About this exercise: From the entries below, output the line with "Open the Hướng" and each following line up to and including the line with "Click the Refresh", exactly as written.

[Collected data entries]
○ ○ ○ ○

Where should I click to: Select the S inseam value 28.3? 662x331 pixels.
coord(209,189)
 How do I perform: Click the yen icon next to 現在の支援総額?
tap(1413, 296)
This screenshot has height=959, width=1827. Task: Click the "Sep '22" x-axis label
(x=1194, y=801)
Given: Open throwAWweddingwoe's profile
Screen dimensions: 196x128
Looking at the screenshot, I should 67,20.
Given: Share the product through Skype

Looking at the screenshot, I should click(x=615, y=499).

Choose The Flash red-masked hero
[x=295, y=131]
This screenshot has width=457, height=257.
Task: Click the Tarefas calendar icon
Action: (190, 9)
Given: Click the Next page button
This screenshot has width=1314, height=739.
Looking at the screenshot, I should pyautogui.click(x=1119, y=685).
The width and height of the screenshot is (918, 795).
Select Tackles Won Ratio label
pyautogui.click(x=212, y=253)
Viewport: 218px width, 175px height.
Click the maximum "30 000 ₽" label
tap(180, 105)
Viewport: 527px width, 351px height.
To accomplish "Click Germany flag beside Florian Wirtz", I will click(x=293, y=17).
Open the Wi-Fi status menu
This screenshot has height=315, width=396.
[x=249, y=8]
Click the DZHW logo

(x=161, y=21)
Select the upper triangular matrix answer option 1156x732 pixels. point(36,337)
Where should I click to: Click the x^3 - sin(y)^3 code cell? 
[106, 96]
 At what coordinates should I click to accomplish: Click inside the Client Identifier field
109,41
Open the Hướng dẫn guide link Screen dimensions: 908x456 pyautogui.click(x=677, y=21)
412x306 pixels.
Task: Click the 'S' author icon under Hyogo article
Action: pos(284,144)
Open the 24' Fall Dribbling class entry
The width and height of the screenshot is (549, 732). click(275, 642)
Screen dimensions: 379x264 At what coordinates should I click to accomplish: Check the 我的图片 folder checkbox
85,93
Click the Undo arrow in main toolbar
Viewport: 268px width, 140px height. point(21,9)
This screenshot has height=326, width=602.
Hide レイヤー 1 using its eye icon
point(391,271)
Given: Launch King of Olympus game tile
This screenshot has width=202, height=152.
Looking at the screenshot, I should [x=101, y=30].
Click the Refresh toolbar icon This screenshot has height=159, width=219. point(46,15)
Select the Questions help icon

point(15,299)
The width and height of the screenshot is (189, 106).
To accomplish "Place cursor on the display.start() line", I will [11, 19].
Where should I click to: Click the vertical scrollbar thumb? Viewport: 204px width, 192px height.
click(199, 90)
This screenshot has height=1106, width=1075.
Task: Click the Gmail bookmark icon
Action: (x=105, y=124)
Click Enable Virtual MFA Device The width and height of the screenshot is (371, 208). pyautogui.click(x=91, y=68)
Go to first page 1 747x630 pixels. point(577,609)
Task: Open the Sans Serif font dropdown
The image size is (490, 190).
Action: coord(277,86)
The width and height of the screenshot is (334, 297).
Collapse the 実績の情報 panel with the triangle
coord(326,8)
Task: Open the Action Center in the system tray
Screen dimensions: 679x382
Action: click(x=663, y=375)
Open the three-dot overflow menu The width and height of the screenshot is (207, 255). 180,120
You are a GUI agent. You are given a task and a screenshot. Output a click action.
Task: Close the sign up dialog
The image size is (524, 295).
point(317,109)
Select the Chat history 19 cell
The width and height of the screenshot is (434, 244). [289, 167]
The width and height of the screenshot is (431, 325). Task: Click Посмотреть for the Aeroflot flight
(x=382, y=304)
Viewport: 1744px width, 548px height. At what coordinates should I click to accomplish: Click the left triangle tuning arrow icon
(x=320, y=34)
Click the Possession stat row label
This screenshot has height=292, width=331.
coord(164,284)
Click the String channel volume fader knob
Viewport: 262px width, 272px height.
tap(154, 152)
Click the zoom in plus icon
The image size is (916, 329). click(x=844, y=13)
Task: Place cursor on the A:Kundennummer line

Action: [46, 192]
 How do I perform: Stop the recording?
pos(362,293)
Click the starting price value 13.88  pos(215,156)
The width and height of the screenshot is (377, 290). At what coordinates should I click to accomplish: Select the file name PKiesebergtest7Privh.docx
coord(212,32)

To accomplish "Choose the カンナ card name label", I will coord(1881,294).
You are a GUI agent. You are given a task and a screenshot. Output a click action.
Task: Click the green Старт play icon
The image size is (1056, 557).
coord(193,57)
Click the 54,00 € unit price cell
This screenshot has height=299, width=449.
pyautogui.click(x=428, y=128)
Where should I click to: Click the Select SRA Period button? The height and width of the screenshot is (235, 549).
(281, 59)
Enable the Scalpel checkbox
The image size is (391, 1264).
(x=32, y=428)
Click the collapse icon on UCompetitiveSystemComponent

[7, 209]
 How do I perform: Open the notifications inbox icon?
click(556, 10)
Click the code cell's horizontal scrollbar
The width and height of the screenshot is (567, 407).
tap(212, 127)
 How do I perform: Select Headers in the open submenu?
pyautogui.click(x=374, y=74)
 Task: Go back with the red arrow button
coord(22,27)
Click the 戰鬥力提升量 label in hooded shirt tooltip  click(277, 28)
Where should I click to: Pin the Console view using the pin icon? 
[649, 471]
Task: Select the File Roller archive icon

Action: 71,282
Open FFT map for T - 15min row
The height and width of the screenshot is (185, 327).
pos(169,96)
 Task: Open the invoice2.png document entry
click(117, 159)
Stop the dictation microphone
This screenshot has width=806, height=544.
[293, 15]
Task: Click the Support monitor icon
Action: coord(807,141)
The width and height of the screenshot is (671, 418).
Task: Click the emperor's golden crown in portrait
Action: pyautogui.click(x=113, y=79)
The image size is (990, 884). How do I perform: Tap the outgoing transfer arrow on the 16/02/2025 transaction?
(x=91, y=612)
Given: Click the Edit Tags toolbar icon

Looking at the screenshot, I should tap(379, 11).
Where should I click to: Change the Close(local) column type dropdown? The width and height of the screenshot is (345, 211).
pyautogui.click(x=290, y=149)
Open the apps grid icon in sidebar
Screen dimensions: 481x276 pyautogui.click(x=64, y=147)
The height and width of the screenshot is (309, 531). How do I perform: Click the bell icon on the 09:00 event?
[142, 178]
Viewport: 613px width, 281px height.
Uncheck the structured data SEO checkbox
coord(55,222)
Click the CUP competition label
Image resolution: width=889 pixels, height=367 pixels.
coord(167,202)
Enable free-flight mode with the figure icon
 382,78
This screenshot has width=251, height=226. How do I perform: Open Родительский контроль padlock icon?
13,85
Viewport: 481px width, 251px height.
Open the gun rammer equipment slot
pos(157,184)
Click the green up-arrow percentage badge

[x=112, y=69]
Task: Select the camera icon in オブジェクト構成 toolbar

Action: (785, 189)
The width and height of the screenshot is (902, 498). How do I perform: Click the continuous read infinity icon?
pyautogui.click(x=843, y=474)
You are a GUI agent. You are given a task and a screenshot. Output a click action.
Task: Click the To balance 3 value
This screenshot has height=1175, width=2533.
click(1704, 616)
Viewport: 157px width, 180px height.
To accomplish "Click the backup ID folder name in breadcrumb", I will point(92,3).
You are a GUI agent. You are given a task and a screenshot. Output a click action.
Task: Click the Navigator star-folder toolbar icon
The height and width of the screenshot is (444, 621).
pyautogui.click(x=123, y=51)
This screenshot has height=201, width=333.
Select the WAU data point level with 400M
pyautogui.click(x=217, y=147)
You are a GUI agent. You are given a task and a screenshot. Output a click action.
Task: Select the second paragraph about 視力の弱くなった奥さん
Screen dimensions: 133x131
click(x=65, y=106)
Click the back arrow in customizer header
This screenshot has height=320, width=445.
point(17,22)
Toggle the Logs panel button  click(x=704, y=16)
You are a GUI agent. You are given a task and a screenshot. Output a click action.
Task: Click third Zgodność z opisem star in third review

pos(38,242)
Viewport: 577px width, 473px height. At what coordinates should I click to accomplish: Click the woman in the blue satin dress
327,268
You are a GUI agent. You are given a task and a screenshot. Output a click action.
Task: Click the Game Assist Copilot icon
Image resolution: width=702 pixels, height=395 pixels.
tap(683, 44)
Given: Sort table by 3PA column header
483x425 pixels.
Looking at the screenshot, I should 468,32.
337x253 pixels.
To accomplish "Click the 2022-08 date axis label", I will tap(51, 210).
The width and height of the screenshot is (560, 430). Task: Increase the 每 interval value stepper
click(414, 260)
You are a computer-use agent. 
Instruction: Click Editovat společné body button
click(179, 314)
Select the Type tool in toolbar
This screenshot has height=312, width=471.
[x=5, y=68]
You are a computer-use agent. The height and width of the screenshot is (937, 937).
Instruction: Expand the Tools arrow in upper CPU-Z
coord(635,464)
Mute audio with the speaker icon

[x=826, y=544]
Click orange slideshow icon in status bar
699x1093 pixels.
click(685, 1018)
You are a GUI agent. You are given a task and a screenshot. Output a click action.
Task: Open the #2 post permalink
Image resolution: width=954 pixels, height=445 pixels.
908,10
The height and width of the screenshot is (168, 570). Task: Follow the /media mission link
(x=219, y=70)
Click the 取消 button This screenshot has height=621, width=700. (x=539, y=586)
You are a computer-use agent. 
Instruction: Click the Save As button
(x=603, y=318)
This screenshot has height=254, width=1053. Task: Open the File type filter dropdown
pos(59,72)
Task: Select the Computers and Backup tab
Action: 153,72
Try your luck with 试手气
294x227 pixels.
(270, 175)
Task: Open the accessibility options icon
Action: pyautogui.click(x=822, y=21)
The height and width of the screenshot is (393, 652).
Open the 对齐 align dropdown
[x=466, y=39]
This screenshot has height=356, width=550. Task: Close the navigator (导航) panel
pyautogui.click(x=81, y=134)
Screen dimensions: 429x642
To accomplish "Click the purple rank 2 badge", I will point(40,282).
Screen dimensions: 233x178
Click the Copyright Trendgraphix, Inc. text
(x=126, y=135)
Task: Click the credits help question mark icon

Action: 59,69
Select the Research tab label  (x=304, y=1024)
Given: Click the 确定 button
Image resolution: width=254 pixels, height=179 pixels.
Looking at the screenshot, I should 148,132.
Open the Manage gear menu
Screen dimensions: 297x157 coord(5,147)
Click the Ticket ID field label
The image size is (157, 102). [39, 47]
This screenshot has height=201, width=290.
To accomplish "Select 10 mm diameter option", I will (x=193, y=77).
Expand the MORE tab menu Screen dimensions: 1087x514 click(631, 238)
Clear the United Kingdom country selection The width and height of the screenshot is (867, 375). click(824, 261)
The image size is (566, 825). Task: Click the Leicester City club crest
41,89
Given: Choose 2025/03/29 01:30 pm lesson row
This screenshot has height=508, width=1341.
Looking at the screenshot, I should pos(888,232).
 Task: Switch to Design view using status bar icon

○ ○ ○ ○

Solution below:
Open the Hướng dẫn guide link Screen dimensions: 908x456 pyautogui.click(x=677, y=21)
412x306 pixels.
Task: Click the 'S' author icon under Hyogo article
Action: pos(284,144)
Open the 24' Fall Dribbling class entry
The width and height of the screenshot is (549, 732). click(275, 642)
Screen dimensions: 379x264 At what coordinates should I click to accomplish: Check the 我的图片 folder checkbox
85,93
Click the Undo arrow in main toolbar
Viewport: 268px width, 140px height. point(21,9)
This screenshot has height=326, width=602.
Hide レイヤー 1 using its eye icon
point(391,271)
Given: Launch King of Olympus game tile
This screenshot has width=202, height=152.
Looking at the screenshot, I should [x=101, y=30].
Click the Refresh toolbar icon This screenshot has height=159, width=219. point(46,15)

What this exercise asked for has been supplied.